It's turmeric-infused for that golden-hued colour (not saffron!), making it a rather economical dish - lightly spiced, deeply comforting and the perfect bobotie companion.
A classic South African duo!
For more lavish, zhooshed-up grains, why not try this majestic Moroccan rice, copycat Nando's spicy rice or this easy Egyptian rice with vermicelli?
What's to love about this recipe
- Mostly hands-off - just add everything and let it simmer.
- Perfectly balanced sweet and savoury flavours.
- Fragrant, warmly spiced and anything but bland.
- This geelrys recipe is ready in under 30 minutes.
- A heritage classic for bobotie, yet versatile enough to pair with many mains.
More South African comfort food
Key ingredient notes and substitutions

White basmati rice
You can swap long-grain basmati for any other long-grain rice. Jasmine rice will be too sticky for this dish though.
Can you use brown rice for bobotie yellow rice? Yes! However, soak it for at least 30 minutes beforehand to ensure it cooks evenly and is perfectly tender.

▶ _SUPPLIED DATA_:

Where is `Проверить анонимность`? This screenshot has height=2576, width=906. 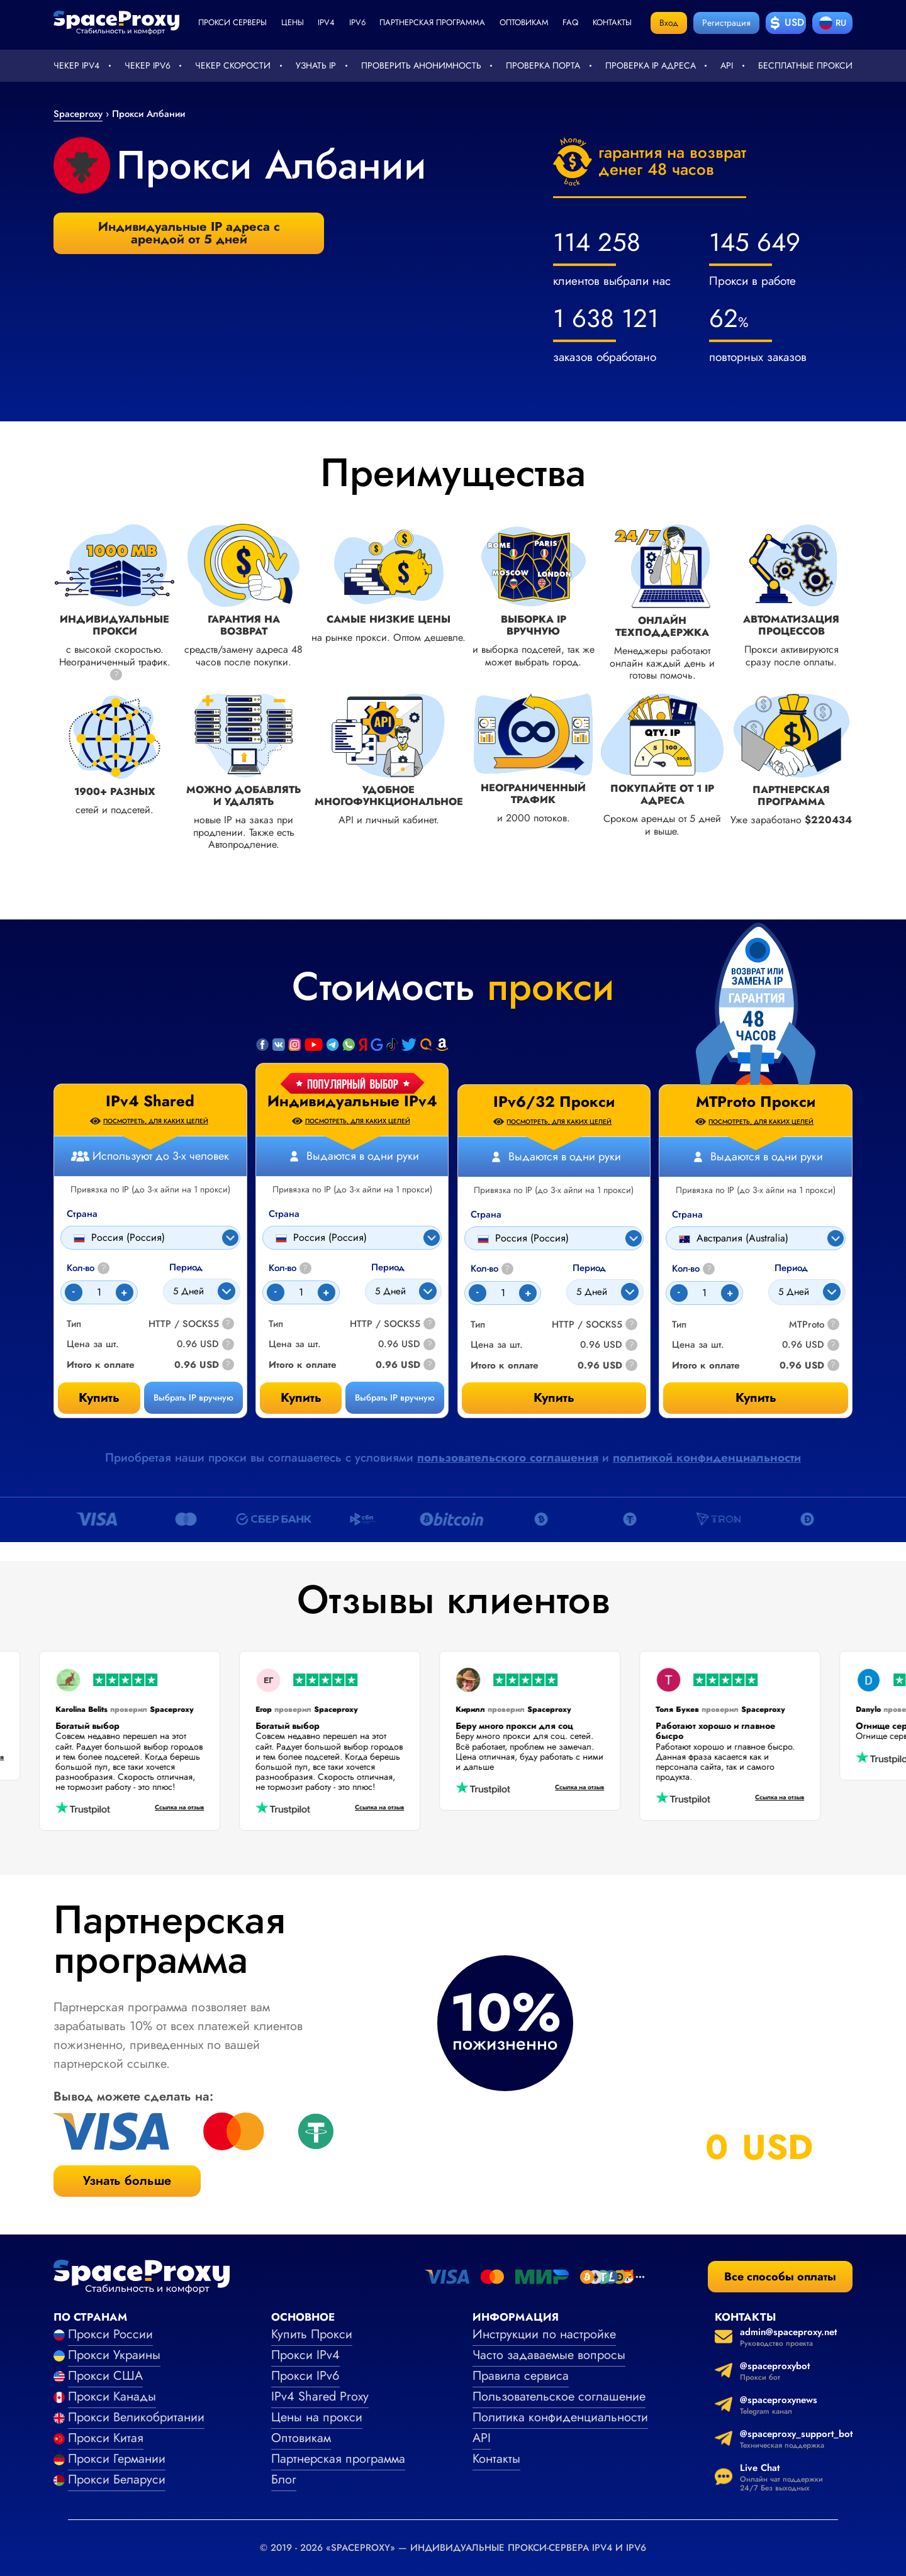 Проверить анонимность is located at coordinates (421, 65). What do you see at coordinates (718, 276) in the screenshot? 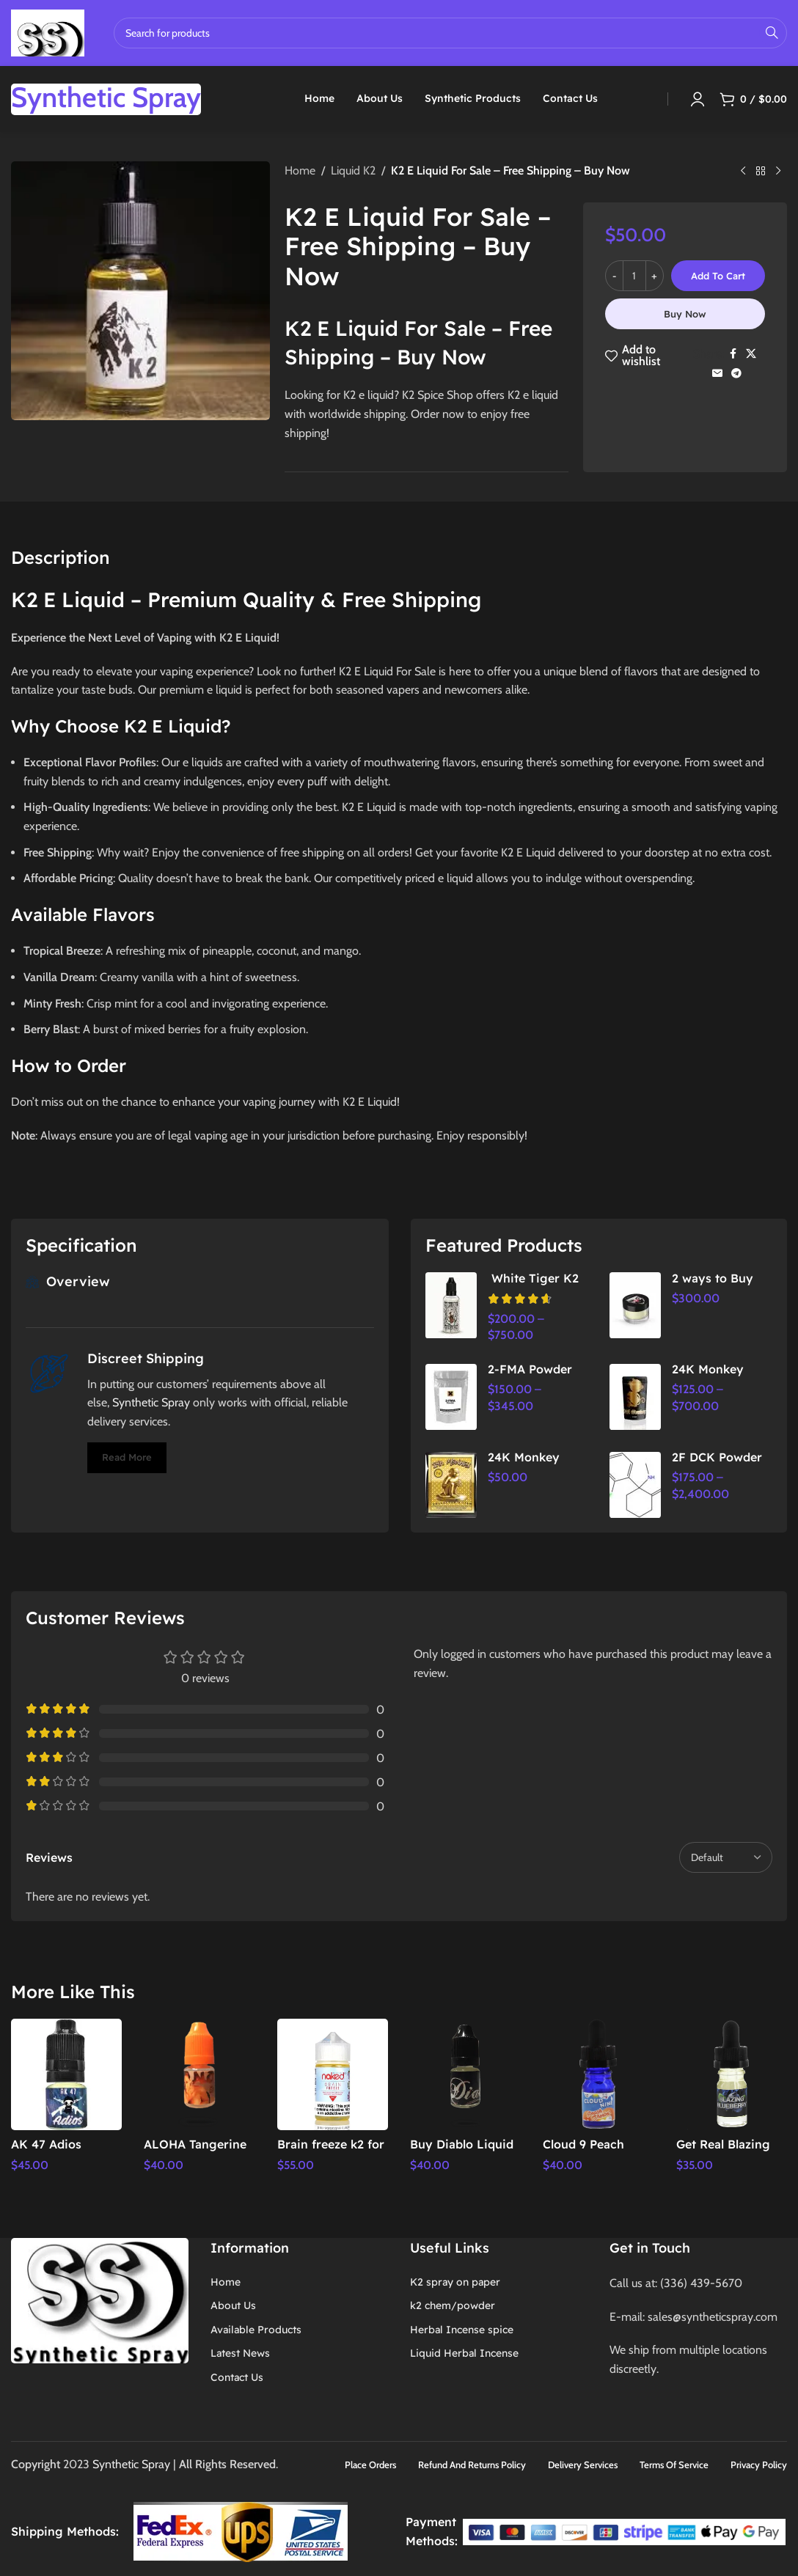
I see `Add to cart` at bounding box center [718, 276].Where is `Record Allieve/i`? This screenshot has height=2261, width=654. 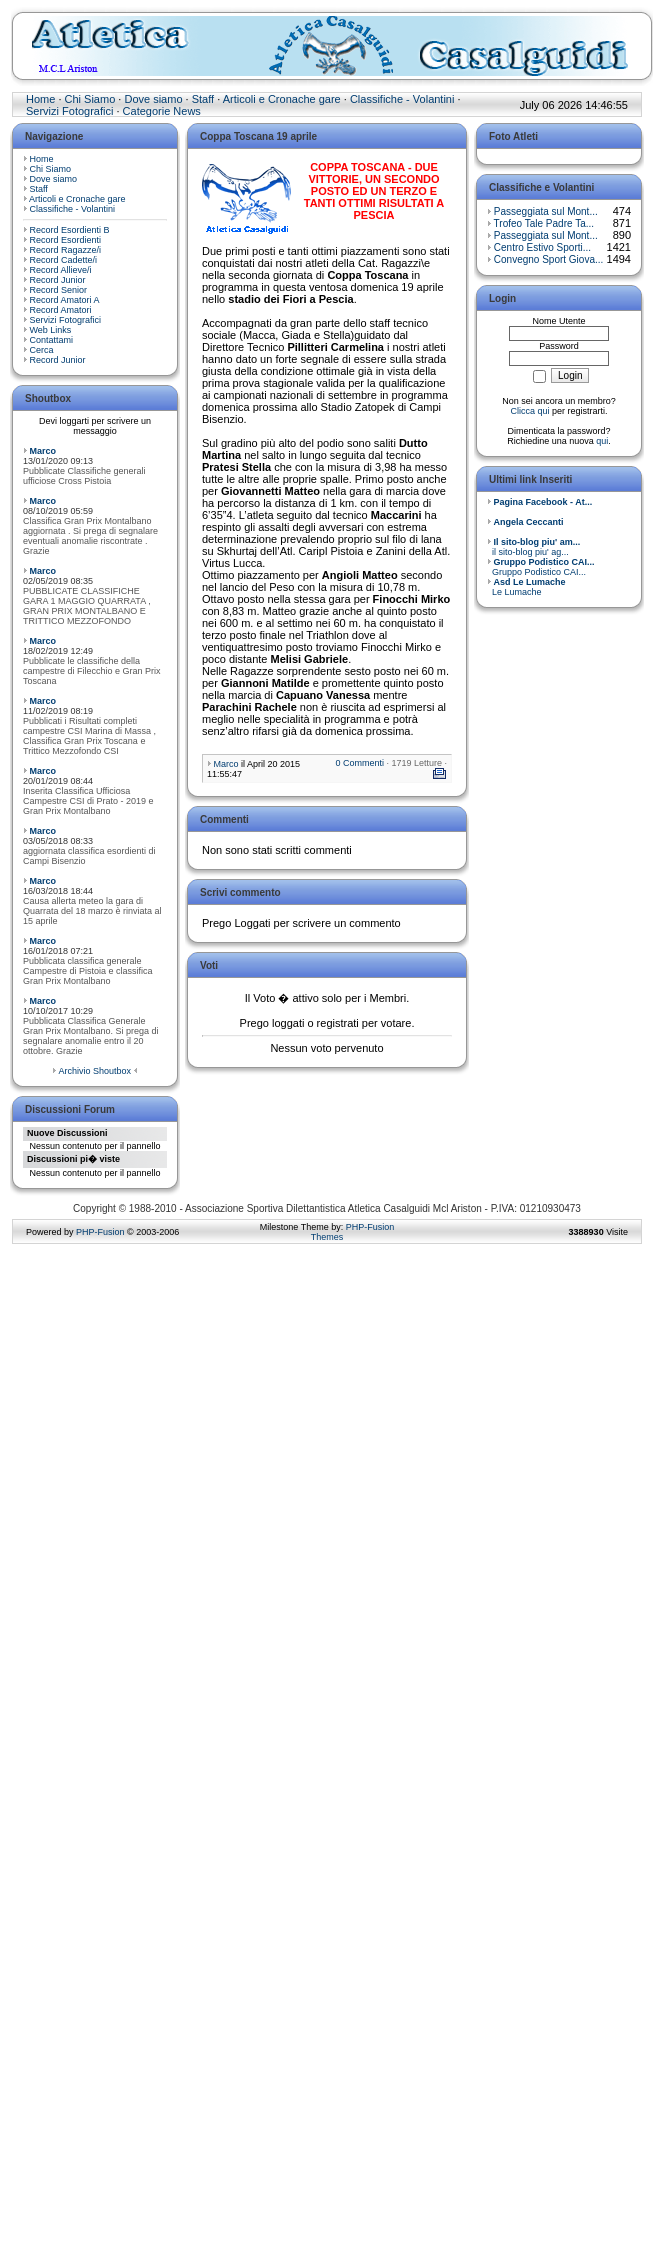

▶ _TO DO_:
a: In the yellow rice text, how long should brown rice be soaked before cooking?
b: Can you rewrite the yellow rice text, starting at the words "- Fragrant, warmly" and ending after "this dish though.", with "bland" changed to "dull"?
The material that comes after the text stands on its own and has no connection to it.

▶ _FINAL RESULTS_:
a: At least 30 minutes.

b:
- Fragrant, warmly spiced and anything but dull.
- This geelrys recipe is ready in under 30 minutes.
- A heritage classic for bobotie, yet versatile enough to pair with many mains.
More South African comfort food
Key ingredient notes and substitutions

White basmati rice
You can swap long-grain basmati for any other long-grain rice. Jasmine rice will be too sticky for this dish though.